L'autre constat émis par l'étude Ifop est que toutes les femmes ne sont pas exposées au même risque de harcèlement. Ainsi, les célibataires (35%), parce qu'elles "apparaissent comme plus vulnérables ou plus ouvertes à des propositions de nature sexuelles", sont davantage harcelées que les femmes en couple (31%). Les femmes seules sont ainsi particulièrement sujettes à des contacts physiques légers (27% contre 22% des femmes en couple) ou à des remarques gênantes sur leur physique (30 % contre 26%).
Les citadines (35%) sont aussi davantage confrontées au harcèlement sexuel sur leur lieu de travail – notamment en agglomération parisienne (38%) - que les femmes vivant dans les communes rurales (26%).
Le secteur d'activité tout comme la catégorie socioprofessionnelle jouent aussi sur les risques d'être victime de harcèlement sexuel au travail. Les femmes titulaires de la fonction publique sont globalement moins exposées (27%) aux risques de harcèlement que les salariées ayant des contrats de droit privé, que ce soit d'ailleurs dans le secteur public (31%) ou privé (30%). les cadres et professions intellectuelles supérieures sont quasiment deux fois plus nombreuses (40%) que les ouvrières (23%) à avoir déjà été harcelées ou agressées sexuellement sur leur lieu de travail.
Autre idée reçue sur le profil des victimes démontée par le sondage Ifop : celle selon laquelle les femmes hétérosexuelles seraient en première ligne. En réalité, ce sont les bis et les lesbiennes qui sont la cible de remarques sexistes et de violences sexuelles : 60% ont déjà été harcelées sur leur lieu de travail contre 34% des hétérosexuelles. "Contrairement à certains préjugés selon lesquels les bis et lesbiennes subiraient moins de harcèlement du fait de leur 'invisibilité', cette enquête confirme donc l'idée selon laquelle elles souffriraient d'une double discrimination portant à la fois sur leur genre et leur sexualité", notent les auteurs du sondage. Ces derniers relèvent aussi que les femmes affichant un IMC inférieur à la normale sont beaucoup plus nombreuses à avoir été harcelées ou agressées sexuellement sur leur lieu de travail (43% en moyenne) que les femmes en situation d'obésité (27%). L'écart est particulièrement net pour ce qui est des formes physiques de harcèlement comme les mains aux fesses : 31% des femmes "maigres" en ont déjà été victimes, contre 8 % des femmes "obèses".

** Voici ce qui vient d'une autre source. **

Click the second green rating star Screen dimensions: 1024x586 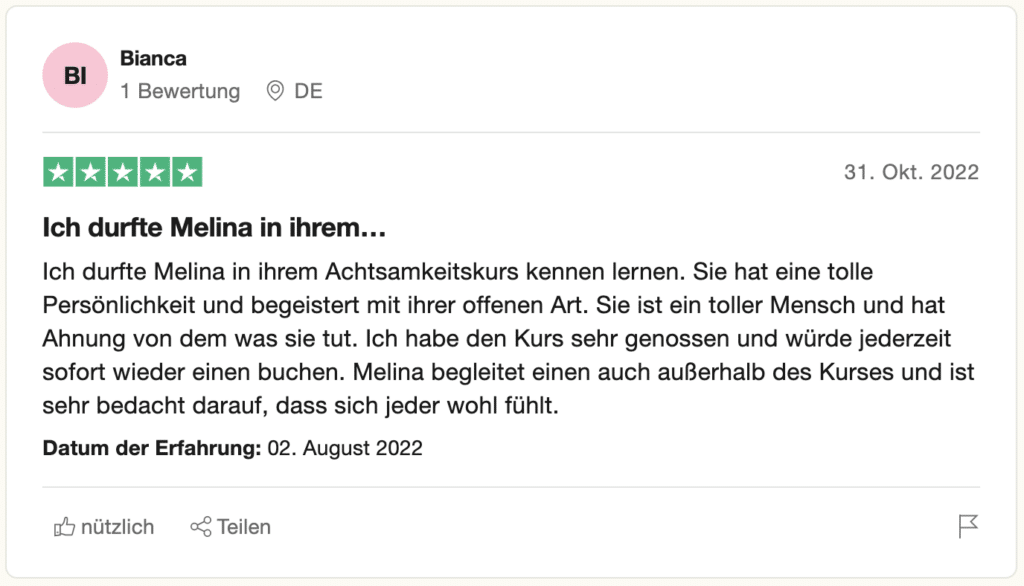point(90,172)
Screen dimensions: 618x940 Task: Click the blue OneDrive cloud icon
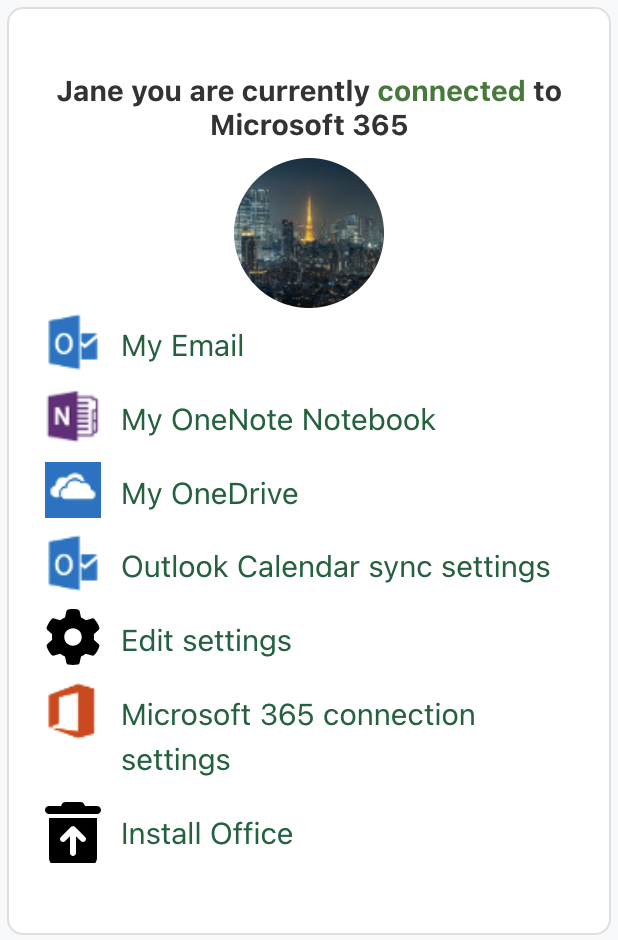[x=73, y=490]
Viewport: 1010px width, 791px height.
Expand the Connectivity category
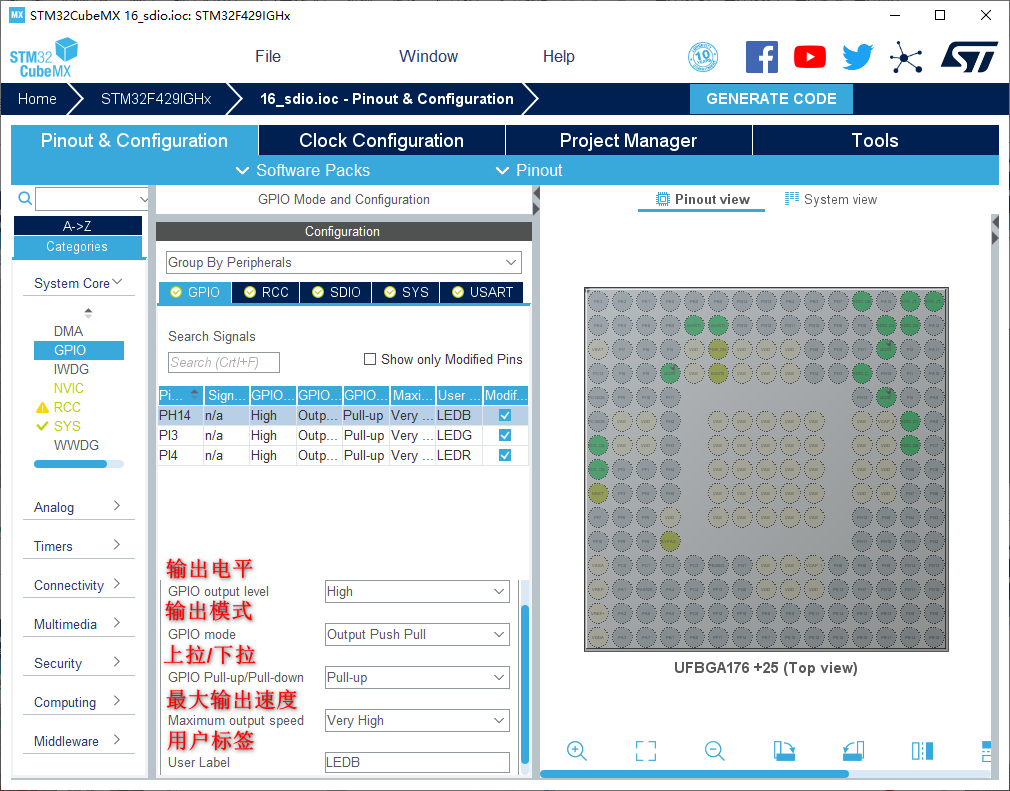pyautogui.click(x=77, y=585)
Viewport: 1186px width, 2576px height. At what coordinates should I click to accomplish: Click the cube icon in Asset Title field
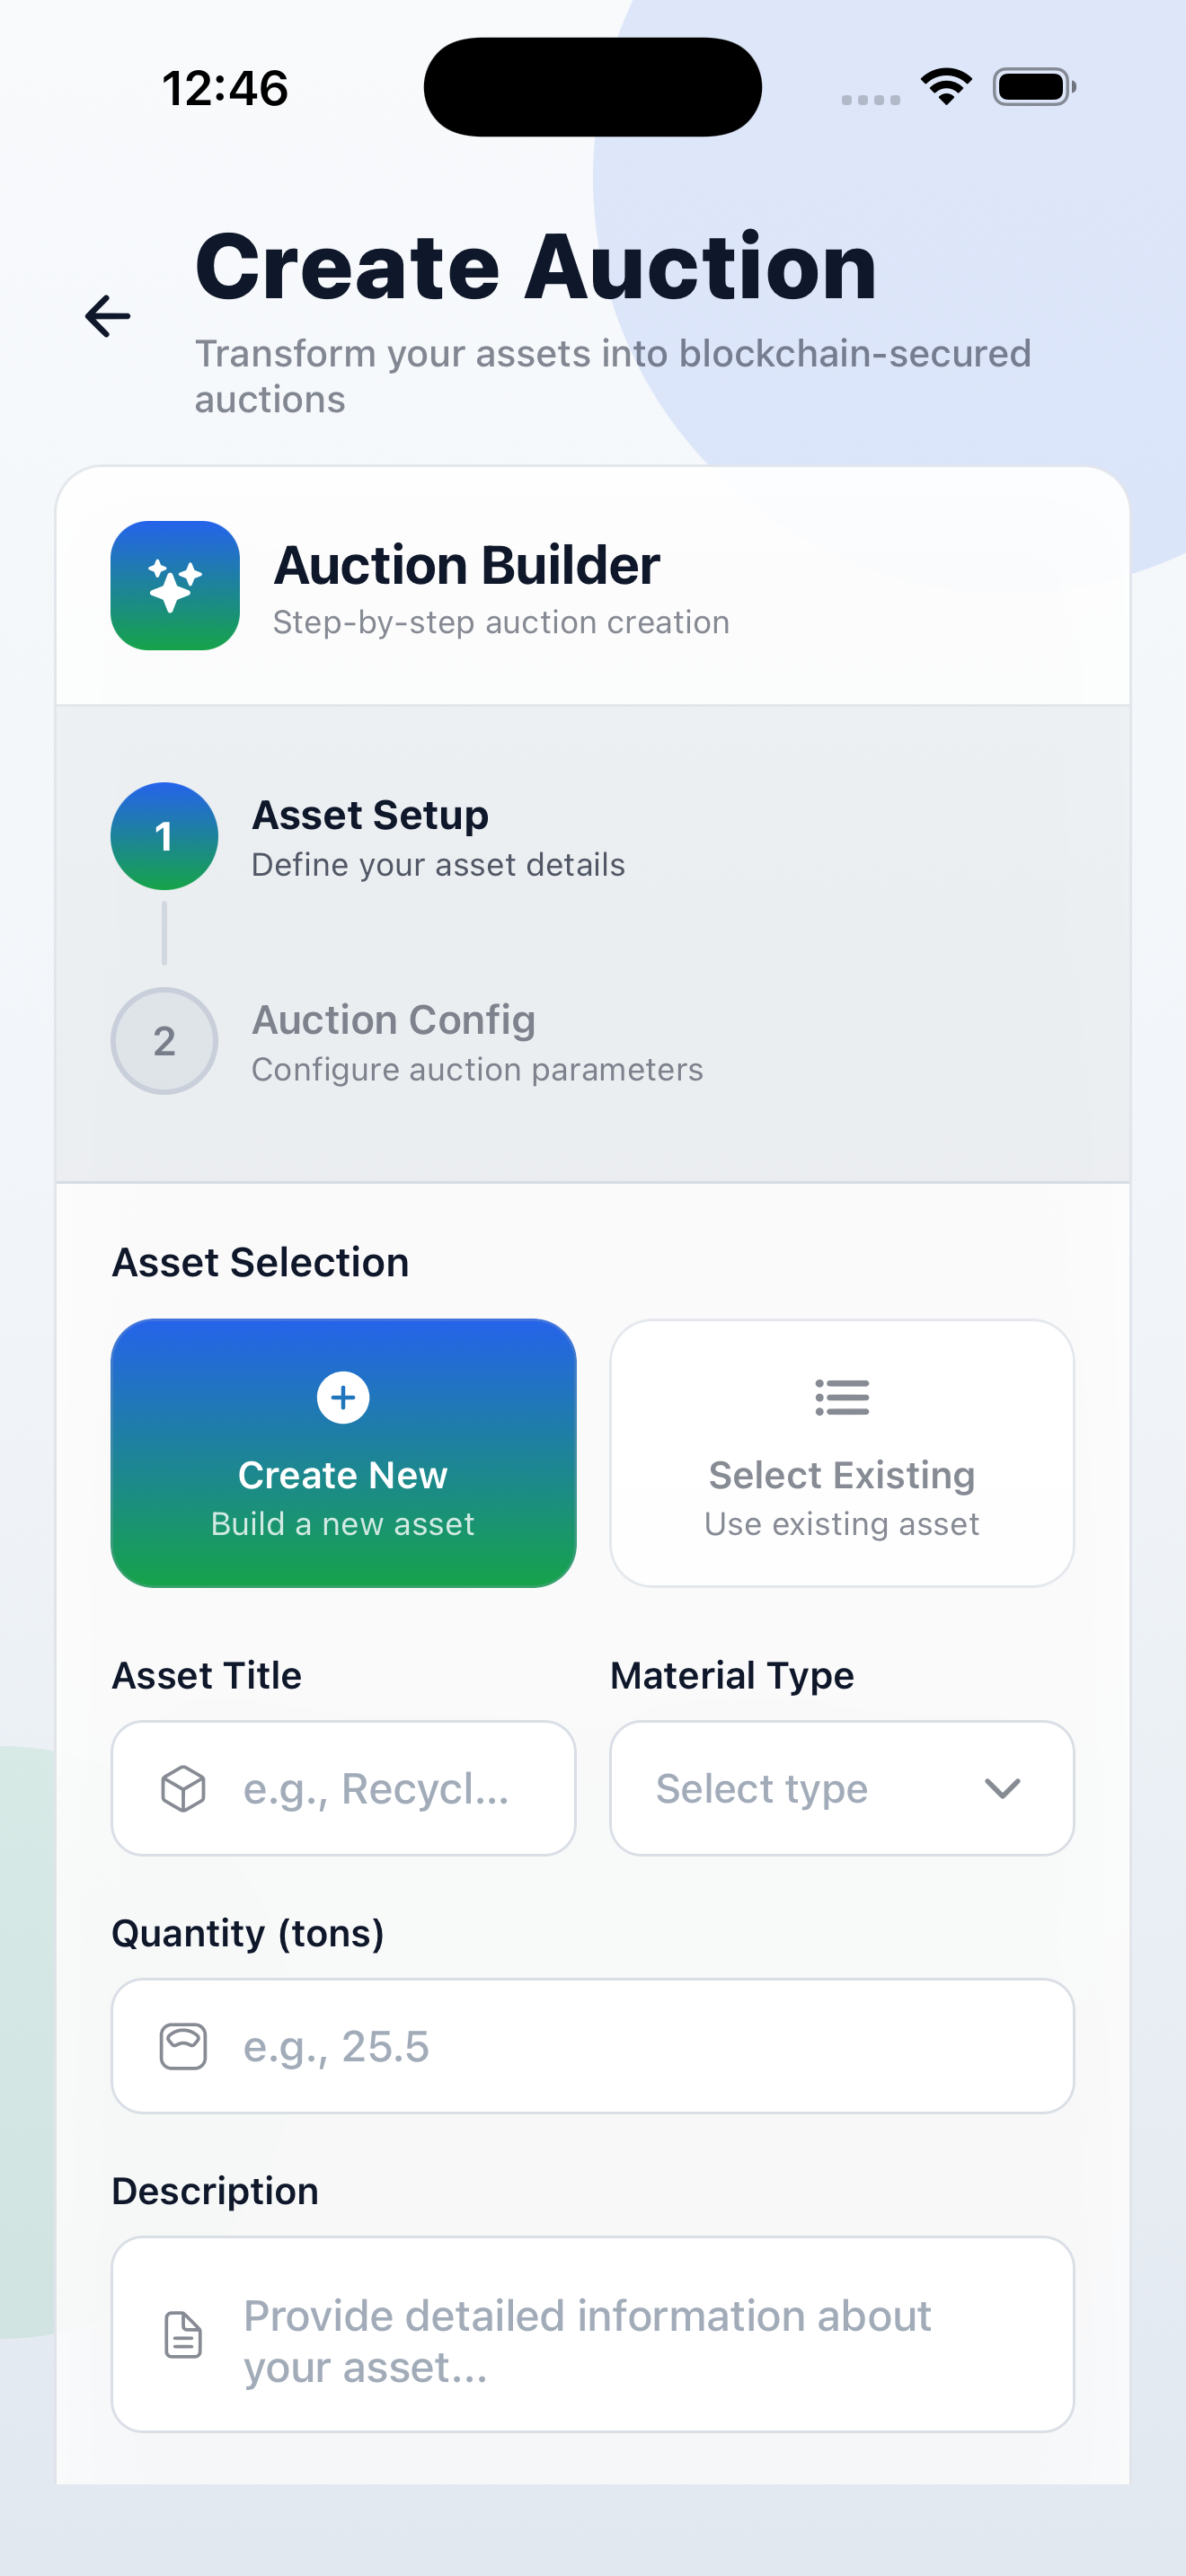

Les mouvements #MeToo et #BalanceTonPorc ont beau être passés par là, cela n'empêche que les Françaises interrogées ont parfois du mal à identifier comme telle une situation de harcèlement sexuel : seules 22% partagent cette impression (dont à peine 4% à plusieurs reprises), soit une proportion qui n'a pas progressé de manière significative en quatre ans (20% en janvier 2014). "L'écart entre cet indicateur subjectif (où l'on demande aux femmes si elles ont déjà subi une situation de harcèlement présentée comme telle) et le premier indicateur calculant objectivement la proportion de victimes de différentes situations (sans leur préciser qu'il s'agit de harcèlement) est le signe d'une méconnaissance de ce qui relève juridiquement ou non du harcèlement sexuel", note l'Ifop.
Enfin, l'institut de sondage dresse le portrait-robot des harceleurs qui tord le cou aux idées reçues. Alors que l'on pourrait aisément croire que ce sont les supérieurs hiérarchiques qui, abusant de leur position d'autorité, se permettent des paroles et des comportements répréhensibles, ce sont en fait les collègues, clients ou fournisseurs qui grossissent les rangs des harceleurs sexuels au travail.